A Nvidia poderá dobrar os preços das memórias para servidores até o final de 2026, segundo um relatório da Counterpoint Research. A mudança se deve à decisão da empresa de trocar os chips de memória DDR5, comumente utilizados em servidores, por chips LPDDR, que consomem menos energia e são normalmente aplicados em dispositivos como tablets e smartphones.
Com a adoção dos chips LPDDR em seus servidores de inteligência artificial, a Nvidia provocará um aumento significativo na demanda por esses componentes, conforme aponta o relatório. Essa mudança ocorre em um momento em que a indústria já enfrenta escassez de memórias RAM dinâmicas mais antigas, uma vez que gigantes como Micron, Samsung Electronics e SK Hynix redirecionaram seus esforços para a produção de memórias de alta largura de banda, voltadas para aceleradores de IA.

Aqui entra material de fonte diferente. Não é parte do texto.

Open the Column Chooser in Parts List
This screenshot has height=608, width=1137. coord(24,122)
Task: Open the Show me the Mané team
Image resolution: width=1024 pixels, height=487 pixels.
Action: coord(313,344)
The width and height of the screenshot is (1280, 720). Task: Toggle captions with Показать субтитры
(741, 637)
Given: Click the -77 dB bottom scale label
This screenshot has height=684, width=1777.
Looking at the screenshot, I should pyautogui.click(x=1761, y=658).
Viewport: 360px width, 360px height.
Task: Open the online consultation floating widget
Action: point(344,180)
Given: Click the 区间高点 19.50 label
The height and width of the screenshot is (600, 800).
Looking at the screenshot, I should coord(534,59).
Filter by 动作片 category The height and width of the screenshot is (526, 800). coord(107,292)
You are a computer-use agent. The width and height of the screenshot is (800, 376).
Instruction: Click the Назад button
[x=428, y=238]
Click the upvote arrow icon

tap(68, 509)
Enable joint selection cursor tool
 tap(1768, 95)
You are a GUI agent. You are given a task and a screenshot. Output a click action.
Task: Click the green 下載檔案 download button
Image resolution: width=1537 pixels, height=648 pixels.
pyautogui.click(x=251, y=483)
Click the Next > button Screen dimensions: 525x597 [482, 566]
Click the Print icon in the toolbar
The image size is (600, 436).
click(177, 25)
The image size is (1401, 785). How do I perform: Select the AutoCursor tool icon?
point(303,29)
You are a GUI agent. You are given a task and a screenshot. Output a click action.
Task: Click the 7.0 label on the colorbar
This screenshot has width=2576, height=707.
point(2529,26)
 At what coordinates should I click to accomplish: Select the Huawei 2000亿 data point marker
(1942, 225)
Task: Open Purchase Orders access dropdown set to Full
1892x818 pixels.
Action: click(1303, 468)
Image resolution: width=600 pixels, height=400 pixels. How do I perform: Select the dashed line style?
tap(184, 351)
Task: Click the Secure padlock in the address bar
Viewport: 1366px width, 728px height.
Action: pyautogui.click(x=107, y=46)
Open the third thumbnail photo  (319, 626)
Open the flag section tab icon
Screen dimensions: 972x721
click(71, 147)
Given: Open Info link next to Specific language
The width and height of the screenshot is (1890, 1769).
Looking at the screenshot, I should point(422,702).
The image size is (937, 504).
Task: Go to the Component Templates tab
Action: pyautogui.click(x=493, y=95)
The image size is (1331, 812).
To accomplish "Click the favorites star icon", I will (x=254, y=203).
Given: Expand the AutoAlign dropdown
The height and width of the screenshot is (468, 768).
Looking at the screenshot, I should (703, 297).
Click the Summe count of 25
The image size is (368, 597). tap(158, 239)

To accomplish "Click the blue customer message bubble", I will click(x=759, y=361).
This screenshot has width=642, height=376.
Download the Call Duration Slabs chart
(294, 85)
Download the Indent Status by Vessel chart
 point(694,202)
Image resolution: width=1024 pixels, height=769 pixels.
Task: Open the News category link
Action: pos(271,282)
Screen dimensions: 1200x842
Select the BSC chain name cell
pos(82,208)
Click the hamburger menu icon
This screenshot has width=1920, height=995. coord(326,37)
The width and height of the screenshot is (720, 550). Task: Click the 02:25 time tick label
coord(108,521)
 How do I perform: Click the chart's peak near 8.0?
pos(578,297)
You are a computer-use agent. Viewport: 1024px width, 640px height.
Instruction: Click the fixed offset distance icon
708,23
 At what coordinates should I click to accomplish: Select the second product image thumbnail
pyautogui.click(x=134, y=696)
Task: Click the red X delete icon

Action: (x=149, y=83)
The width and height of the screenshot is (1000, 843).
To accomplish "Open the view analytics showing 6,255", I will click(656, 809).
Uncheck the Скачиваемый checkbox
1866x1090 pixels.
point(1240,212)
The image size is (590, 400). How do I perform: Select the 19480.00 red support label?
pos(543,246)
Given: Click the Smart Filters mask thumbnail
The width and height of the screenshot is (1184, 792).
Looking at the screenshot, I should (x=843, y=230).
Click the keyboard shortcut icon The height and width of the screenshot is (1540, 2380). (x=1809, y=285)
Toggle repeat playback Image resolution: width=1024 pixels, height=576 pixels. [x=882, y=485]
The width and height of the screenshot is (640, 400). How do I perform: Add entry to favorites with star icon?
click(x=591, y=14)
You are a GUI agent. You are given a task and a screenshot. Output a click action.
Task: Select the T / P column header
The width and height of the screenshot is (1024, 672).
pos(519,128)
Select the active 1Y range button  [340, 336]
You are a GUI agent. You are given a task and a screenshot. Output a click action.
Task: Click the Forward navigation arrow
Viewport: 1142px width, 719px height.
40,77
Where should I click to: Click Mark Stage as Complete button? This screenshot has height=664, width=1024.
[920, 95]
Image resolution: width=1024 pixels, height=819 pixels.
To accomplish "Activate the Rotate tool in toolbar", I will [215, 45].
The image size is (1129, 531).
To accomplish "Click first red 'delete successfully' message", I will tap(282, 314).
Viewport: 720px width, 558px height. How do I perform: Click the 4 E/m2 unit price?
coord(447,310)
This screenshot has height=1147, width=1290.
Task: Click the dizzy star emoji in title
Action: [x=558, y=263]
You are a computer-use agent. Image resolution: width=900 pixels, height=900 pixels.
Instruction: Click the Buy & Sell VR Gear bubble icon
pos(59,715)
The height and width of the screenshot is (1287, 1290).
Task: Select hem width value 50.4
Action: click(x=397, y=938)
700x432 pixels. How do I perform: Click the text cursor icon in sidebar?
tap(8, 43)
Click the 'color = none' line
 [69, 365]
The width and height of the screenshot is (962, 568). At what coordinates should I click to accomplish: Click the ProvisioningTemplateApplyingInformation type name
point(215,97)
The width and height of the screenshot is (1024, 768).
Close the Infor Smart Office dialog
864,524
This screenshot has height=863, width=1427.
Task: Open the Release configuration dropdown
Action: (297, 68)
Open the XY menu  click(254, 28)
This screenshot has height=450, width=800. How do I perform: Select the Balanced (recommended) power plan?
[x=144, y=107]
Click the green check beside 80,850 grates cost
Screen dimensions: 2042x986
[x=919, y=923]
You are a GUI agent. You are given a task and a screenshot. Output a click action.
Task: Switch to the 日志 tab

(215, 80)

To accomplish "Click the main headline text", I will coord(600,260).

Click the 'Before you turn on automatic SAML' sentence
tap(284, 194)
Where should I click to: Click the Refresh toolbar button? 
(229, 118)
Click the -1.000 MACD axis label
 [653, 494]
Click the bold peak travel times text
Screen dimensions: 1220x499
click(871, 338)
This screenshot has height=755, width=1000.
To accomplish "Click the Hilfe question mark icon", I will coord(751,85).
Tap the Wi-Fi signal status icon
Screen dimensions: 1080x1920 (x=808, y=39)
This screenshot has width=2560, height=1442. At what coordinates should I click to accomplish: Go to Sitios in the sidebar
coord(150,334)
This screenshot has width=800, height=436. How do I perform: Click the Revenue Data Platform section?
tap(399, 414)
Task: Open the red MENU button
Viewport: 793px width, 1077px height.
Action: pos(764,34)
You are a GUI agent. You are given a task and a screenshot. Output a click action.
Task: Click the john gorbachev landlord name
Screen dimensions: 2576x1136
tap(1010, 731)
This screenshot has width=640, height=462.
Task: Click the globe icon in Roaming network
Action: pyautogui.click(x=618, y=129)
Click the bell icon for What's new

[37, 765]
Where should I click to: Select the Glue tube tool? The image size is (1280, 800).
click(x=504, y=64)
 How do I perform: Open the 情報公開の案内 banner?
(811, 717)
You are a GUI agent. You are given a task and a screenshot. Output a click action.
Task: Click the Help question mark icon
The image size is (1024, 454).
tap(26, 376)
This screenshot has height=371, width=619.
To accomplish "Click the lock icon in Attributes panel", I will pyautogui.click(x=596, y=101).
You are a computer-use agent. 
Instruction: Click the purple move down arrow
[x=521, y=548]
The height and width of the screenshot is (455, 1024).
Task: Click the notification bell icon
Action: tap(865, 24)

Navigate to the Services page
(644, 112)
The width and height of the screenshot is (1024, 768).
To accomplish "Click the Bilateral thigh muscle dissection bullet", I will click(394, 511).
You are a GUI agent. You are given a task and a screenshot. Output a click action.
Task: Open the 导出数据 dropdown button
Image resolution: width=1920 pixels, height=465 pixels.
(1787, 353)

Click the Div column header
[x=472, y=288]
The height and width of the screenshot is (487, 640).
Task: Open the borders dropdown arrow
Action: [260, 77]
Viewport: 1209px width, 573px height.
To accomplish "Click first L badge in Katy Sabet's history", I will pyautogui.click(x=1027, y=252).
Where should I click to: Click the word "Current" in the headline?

A Counterpoint Research destacou que essa nova estratégia da Nvidia representa uma transformação radical na cadeia de suprimentos. “O maior risco no horizonte está na memória avançada, já que a recente mudança da Nvidia para LPDDR significa que ela se tornou cliente na escala de uma grande fabricante de smartphones”, afirmou a empresa.
Além disso, a elevação dos preços das memórias pode impactar diretamente os serviços de nuvem e as empresas de desenvolvimento de IA, intensificando a pressão sobre os orçamentos de data centers que já enfrentam altos custos em atualizações alimentadas por um aumento na demanda por capacidade de processamento gráfico.
A expectativa é que essas mudanças no mercado de memórias para servidores ampliem o debate sobre a adequação da oferta atual para atender ao crescimento acelerado da inteligência artificial.